## What you should do
Pick up the piece on students using their phones in class after its last sentence, and continue it in the same voice.

## Given text
----

QUICK STORY: in my experience as a classroom instructor I have often noticed that once I leave the class, students, mostly teens (Gen Zs), are quick to jump back to their phones swiping their social media pages. It is almost as though they can’t wait to get to their phones every other time.

Let’s even take a look at some of the excuses you might want to give for using your phones in class and weigh their validity…

1. Social media is an interesting space for mental relief, information, and interconnectivity.

From one catchy blog headline to the other or one funny, informative skit to the other on TikTok or Instagram, it is easy to become addicted. Of course, these may come in handy sometimes to ease stress—juicy pieces of information and scenes of jovial banters, yeah? A chuckle or smile every once in a while, during stiff moments, could be so relieving. However, it is just as important to think of the intermittent cringes and frowns that come with consuming saddening or terrifying content on social media. What about having to consume a lot of these just within a few minutes of sitting down or even standing? You are bombarding your mind with a lot to process at a time.

You probably need to be reminded that the influencers, bloggers, and content creators you spend time watching online are simply advancing their careers and making some cool cash for themselves in the process. Perhaps you should ask: what am I then doing for MYSELF by watching and scrolling through a lot of their content within a short time and in class? Sheer entertainment? And shouldn’t different spaces and time be allocated for different purposes?

----

## Data supplied
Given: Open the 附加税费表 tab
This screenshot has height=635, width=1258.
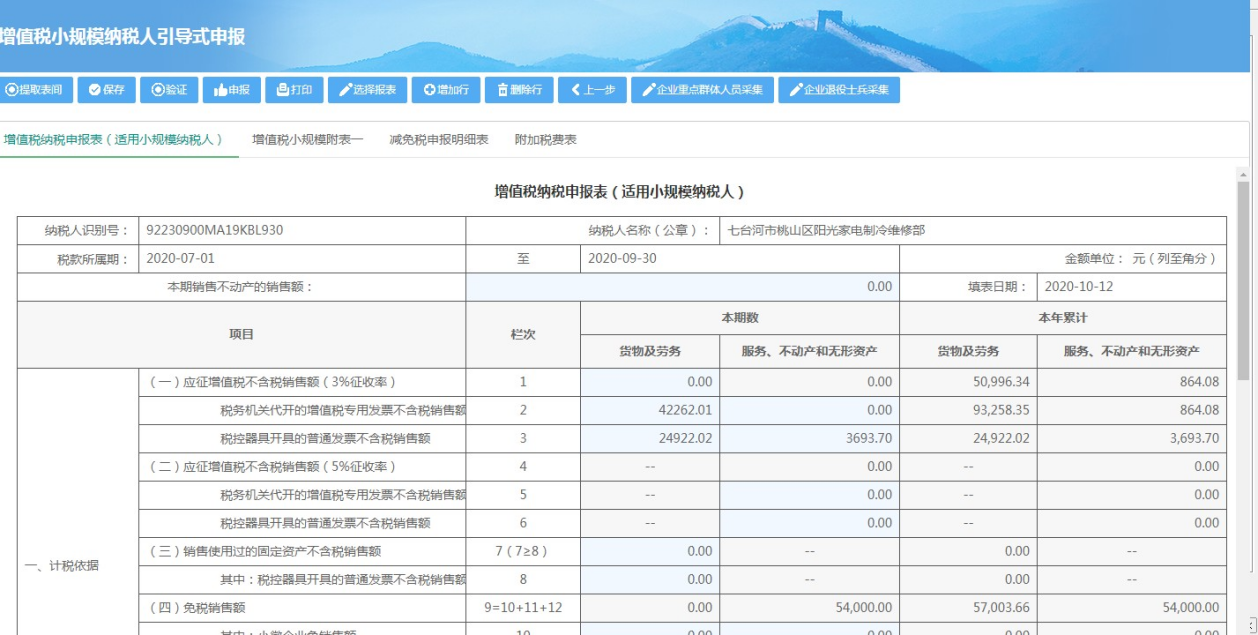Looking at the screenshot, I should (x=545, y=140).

----

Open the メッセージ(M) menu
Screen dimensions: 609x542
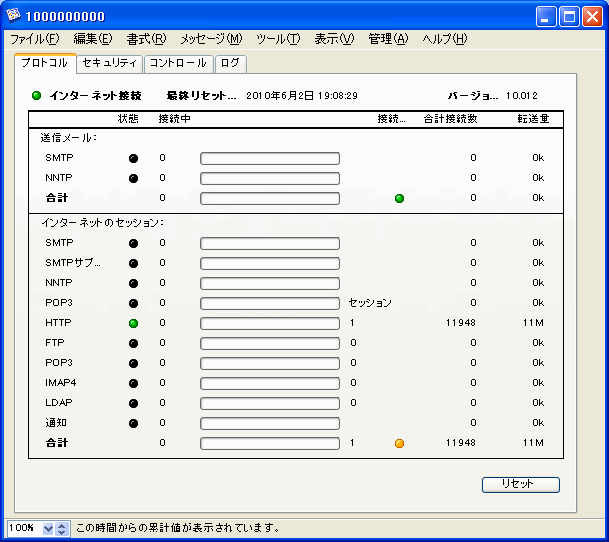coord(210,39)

----

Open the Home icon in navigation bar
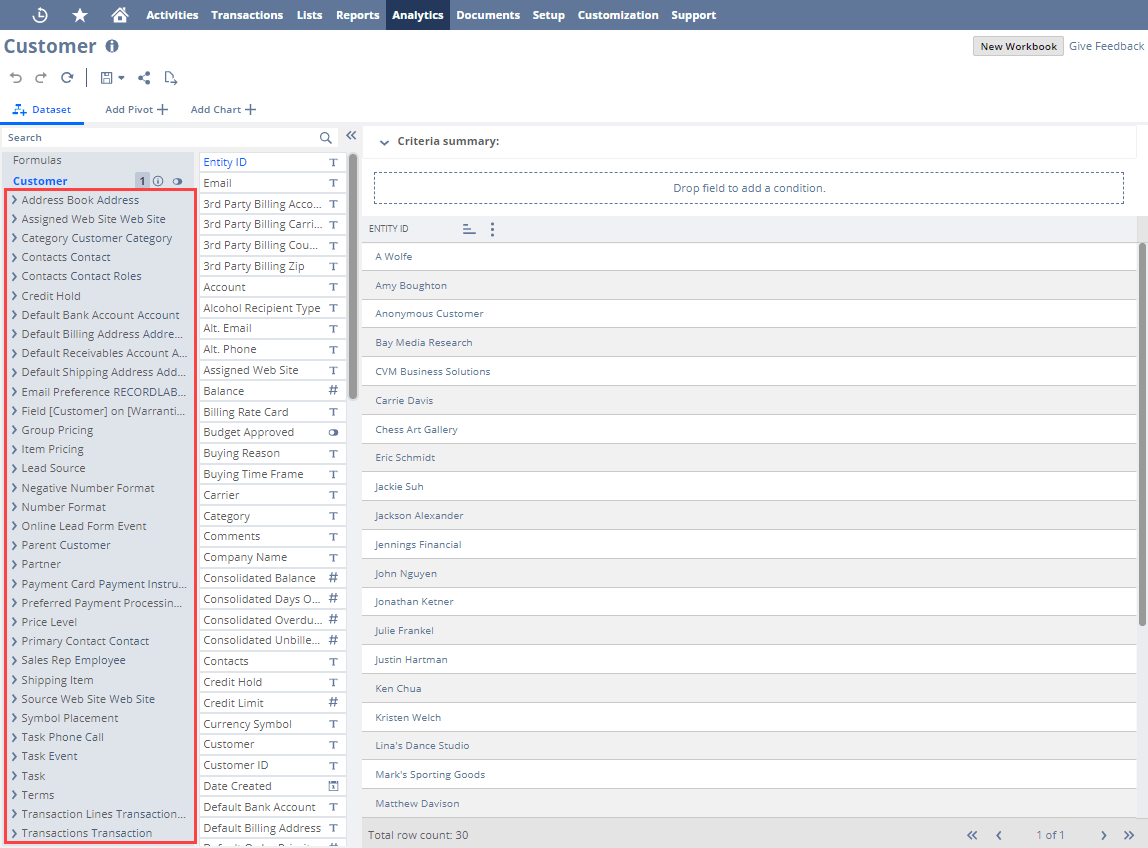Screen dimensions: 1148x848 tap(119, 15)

----

## Task response
Except you intend to become a content creator, influencer, or actor someday, and you are picking a few cues from them and improving your skills in those areas, just know: YOU ARE WASTING A LOT OF YOUR VALUABLE TIME.

2. Social media helps to avoid harmful interactions

Yes, some conversations are too risky to get involved in; some people are mad in disguise and there is the tendency to be caught up in their mess. In Nigeria at the moment, for instance, people move around with pent-up aggression over personal struggles, economic depression, and other societal ills. Therefore, looking through your smartphone is one of the easiest ways to avoid awkward encounters in class.

But hey, sometimes, these fears do not exist in the magnitude we have them in our heads. So, what if you can re-direct the topic and scope of the conversation to suit your goal for the class? Or just to exchange real amusement and chatter, EYE-TO-EYE. 

Most of all, you should be discerning. Read the room! What if someone in class is trying to get your attention just so you could take practice together? What if someone is waiting for you to make the move so he or she can be of help or learn a bit from you, and during that process, you get to internalize what you already know?

Wait, take a minute to compare both pictures above. 

Can you feel the abject aura of detachment in the latter as opposed to the camaraderie and charming ambiance of the former?


3. Do you have social anxiety?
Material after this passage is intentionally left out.